Public health telephone operator answers more than 10,000 calls about COVID-19

In Yantai, public turns to coronavirus community hotline to ask questions, seek advice volunteer help

By Shijin Liu

May 2020

YANTAI, China — Du Xiaojing answered a phone call from an elderly man every five minutes. He wanted to report his daily routine and get Du’s advice.

“I just left the supermarket, but I saw there were pet dogs on the road. Would they carry the virus and pass it to me?” she recalls him asking.

She answered his questions patiently, trying to calm him down, because she knew there were so many other people anxiously waiting for help.

She’s been doing this—sitting with a telephone in a small room with two other women—for two months, ever since she was appointed to work as a telephone operator in the Yantai Disease Control And Prevention Center. She’s taken more than 10,000 calls in over 1,200 hours.
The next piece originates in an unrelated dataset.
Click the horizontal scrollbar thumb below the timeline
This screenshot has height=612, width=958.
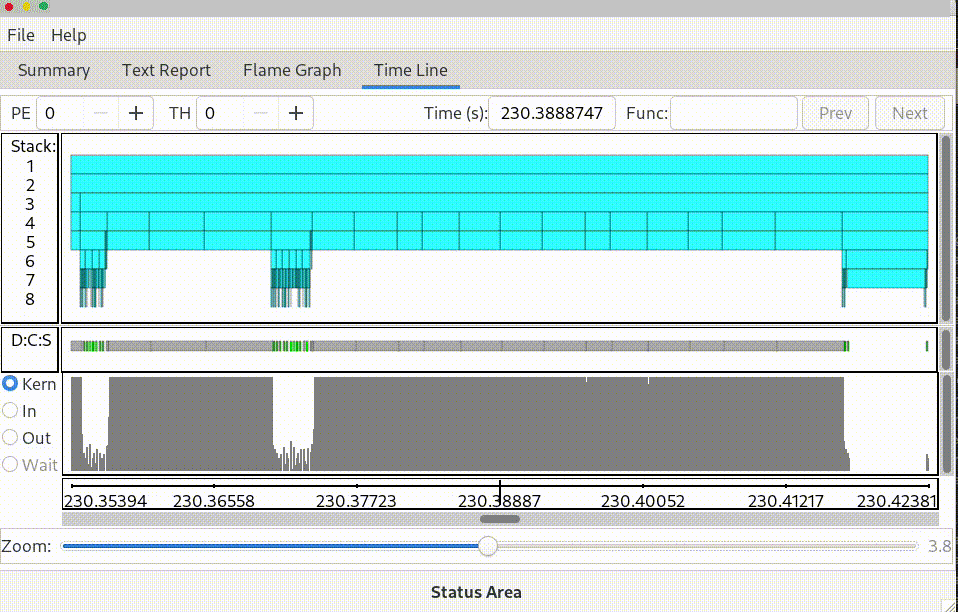499,519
Du used to work in the Health Education Department to promote public health knowledge. But when the coronavirus broke out, she immediately took over the task to answer phone calls from citizens who have questions about the coronavirus. The biggest difficulty she found working as an operator was trying to deal with people’s various emotions as well as digesting her own when she was mistreated.

“This might be the most unforgettable and meaningful experience in my entire life,” said Du.

In December 2019, Wuhan, capital of Hubei province in central China, confronted a virus now known as COVID-19 that brought a nightmare to the entire country for the following four months. As a result, 130 million people across the nation were all asked to stay at home.

Yantai, where Du works in Shandong province, wasn’t hit as hard as Wuhan. According to government data, the province had 778 cases by May 27, with seven deaths. But the panic was still the same.

On Chinese New Year’s Eve, when her family was supposed to get together to celebrate the biggest night biggest annual festival, Du was urgently called back to work. She sent her 6-year-old daughter to her mother’s home and then immediately buried herself in thousands of calls.

At the beginning of the outbreak, most of the phone calls were asking common knowledge questions. “People were extremely anxious because they knew nothing about it, and we answered their questions to drive out that anxiety,” Du said.

She explained over and over again how the virus spread, how to protect properly from the virus, what the government has done, where the designated hospital is.

“I went to the supermarket just now, but a delivery guy came in. Am I in danger getting infected? ”

“I just got home and I remembered that the vegetables I bought unexpectedly get touch with others. What should I do with them? Should I throw them away?”

But sometimes she got unusual requests.

“Someone phoned to ask me to unplug the sewer for him,” Du remembered. “Society had stopped running, so no professionals could help him fix the problem.”

Although she understood the man’s frustration, all she could do was to contact someone else.

“You are just passing the buck! ” she remembers the man shouting on the phone.

Other phone calls deeply moved her or cheered her up. A group of truck drivers volunteered to transport donated food to Wuhan. They called several times when more truck drivers gave up their own work to join the volunteer team.

Du found so many ordinary people willing to fight the virus with her. “Everyone is contributing his own tiny but meaningful strength” she said. “I’m not battling all alone.”

Du said the experience made her feel part of the nation.

“Although I didn’t get together with my small family on the Spring Festival, I did get together with a bigger family,” said Du, “a warm and united big family with 1.3 billion people. ”

 

This might be the most unforgettable and meaningful experience in my entire life.